Criticising the “growing tendency” by state functionaries to not obey court orders, the Supreme Court has said that this practice would lead to anarchy in the country.
Penned by Chief Justice Iftikhar Muhammad Chaudhry, the Supreme Court released a detailed judgment of its order in the Contempt of Court Act 2012 case – in which the new law was adjudged to be null and void – on Saturday.
“The growing tendency of not obeying judgments of the courts by the State functionaries, including the high-ups of the executive will reduce the judgments/decrees of the courts of law to mere paper decrees and render the whole system of administration of justice ineffective and lead to anarchy.”
The detailed verdict mentioned the National Reconciliation Ordinance (NRO) case as an example in which its orders are constantly defied due to which a former premier Yousaf Raza Gilani was tried, convicted and disqualified for contempt of court.
Gilani’s successor Prime Minister Raja Pervaiz Ashraf is also facing contempt of court proceedings in the same case. He is set to appear before the court for the second time on September 18 to record his statement on whether he will write a letter to the Swiss authorities for reopening graft cases against President Asif Ali Zardari.

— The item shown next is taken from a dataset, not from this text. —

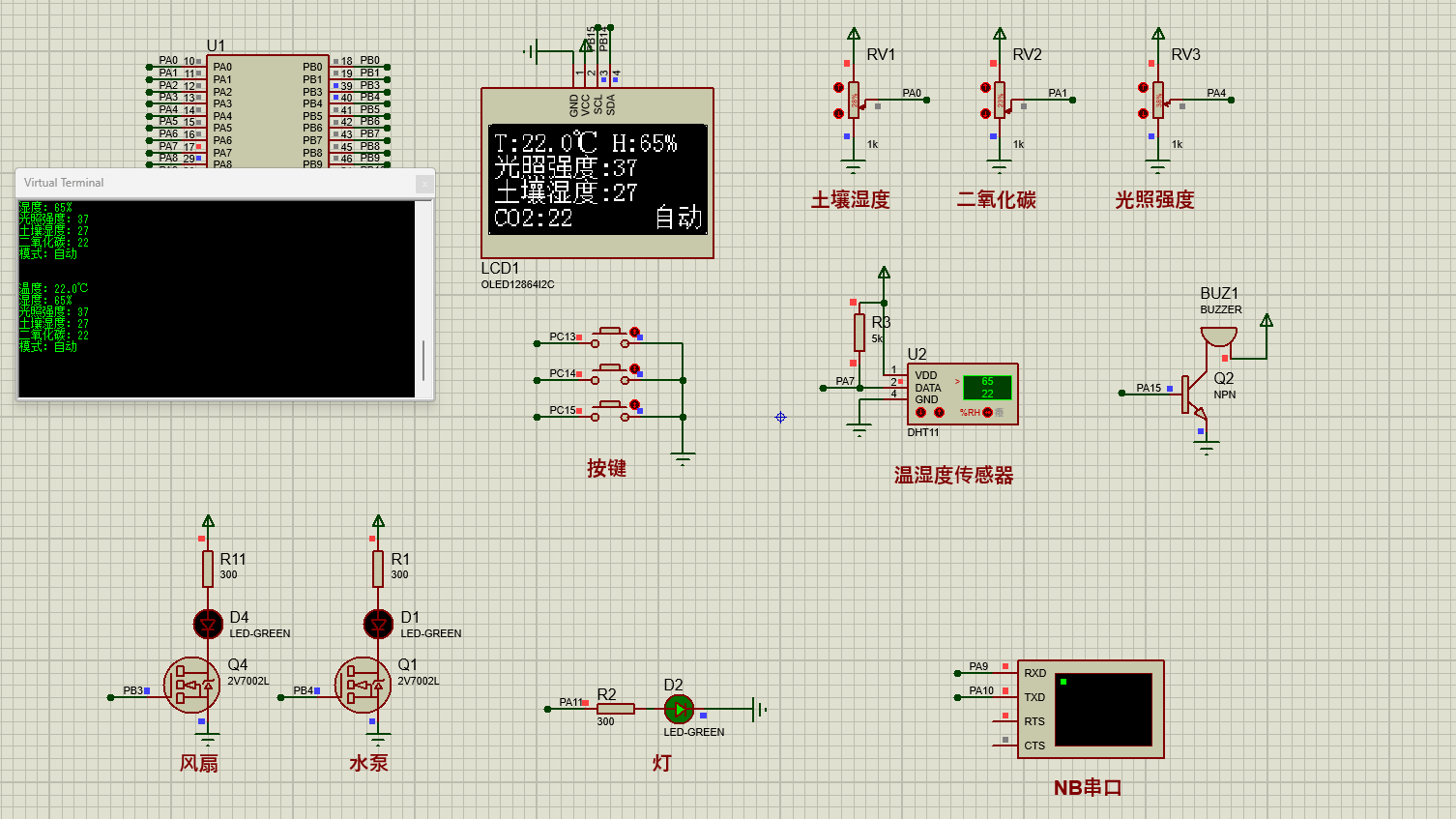1456x819 pixels.
Task: Click DHT11 sensor decrease value arrow
Action: (920, 412)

“Though the courts, exercising judicial restraint, have always used their power to punish for contempt sparingly, but at the same time they have a reciprocal expectation from the persons against whom the same were issued for implementation/execution of the judgments, orders and directions,” read the court judgment referring to the present contempt proceedings against premier Ashraf.

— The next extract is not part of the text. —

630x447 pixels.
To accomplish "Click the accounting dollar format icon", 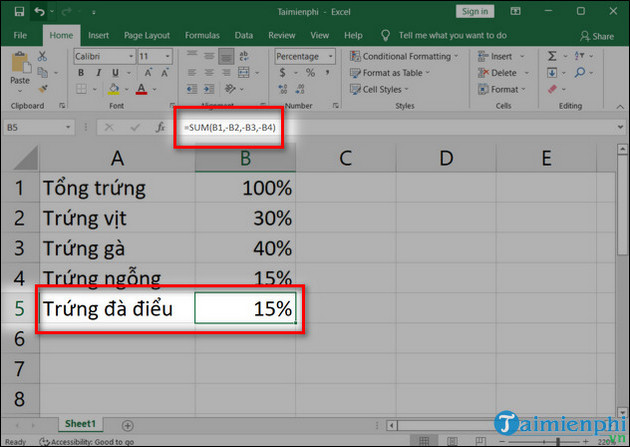I will [x=282, y=73].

The court drew the government’s attention to Article 190 of the Constitution which itself declares that all executive and judicial authorities throughout Pakistan shall act in aid of the Supreme Court. The prime minister is, therefore, duty-bound to give effect to the decisions of this court, the judgment said.
‘No blanket immunity for anyone’
The court also made it clear in its judgment that no protection from contempt proceedings is available to any of the state functionaries. “Clearly, considering the language employed in Article 204, no protection is available to any of the state functionaries mentioned in Article 248(1) from contempt proceedings … unless an amendment is made…”

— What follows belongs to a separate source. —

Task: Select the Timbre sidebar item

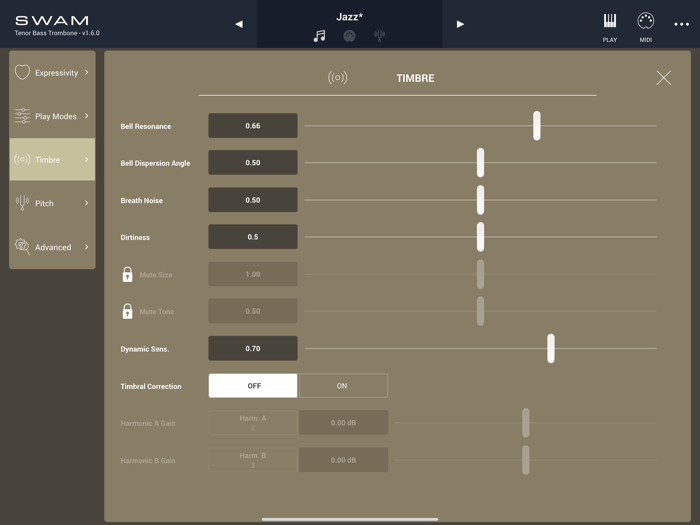Action: point(52,160)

Justice Khilji Arif Hussain, in his separate note, said, “Article 204 of the Constitution is not to protect the ego of the Judges but in fact it protects the right of public generally and specially of the litigant.”
In his additional note, Justice Jawwad S Khawaja highlighted that the power to punish contemnors not only exists in law-abiding nations of the world, but has also been used whenever required to enforce court orders.
Conduct of judges
The court, without mentioning the contemptuous speeches delivered during the legislation process of the contempt act in parliament, held that “In view of Article 68 of the Constitution … the [National Assembly] Speaker is obliged not to allow a member to discuss the conduct of any judge of the Supreme Court or a high court in the discharge of his duties and if a member does it in violation of the above provisions, the speaker is expected to take any of the actions envisaged under rules.”
Published in The Express Tribune, September 16th, 2012.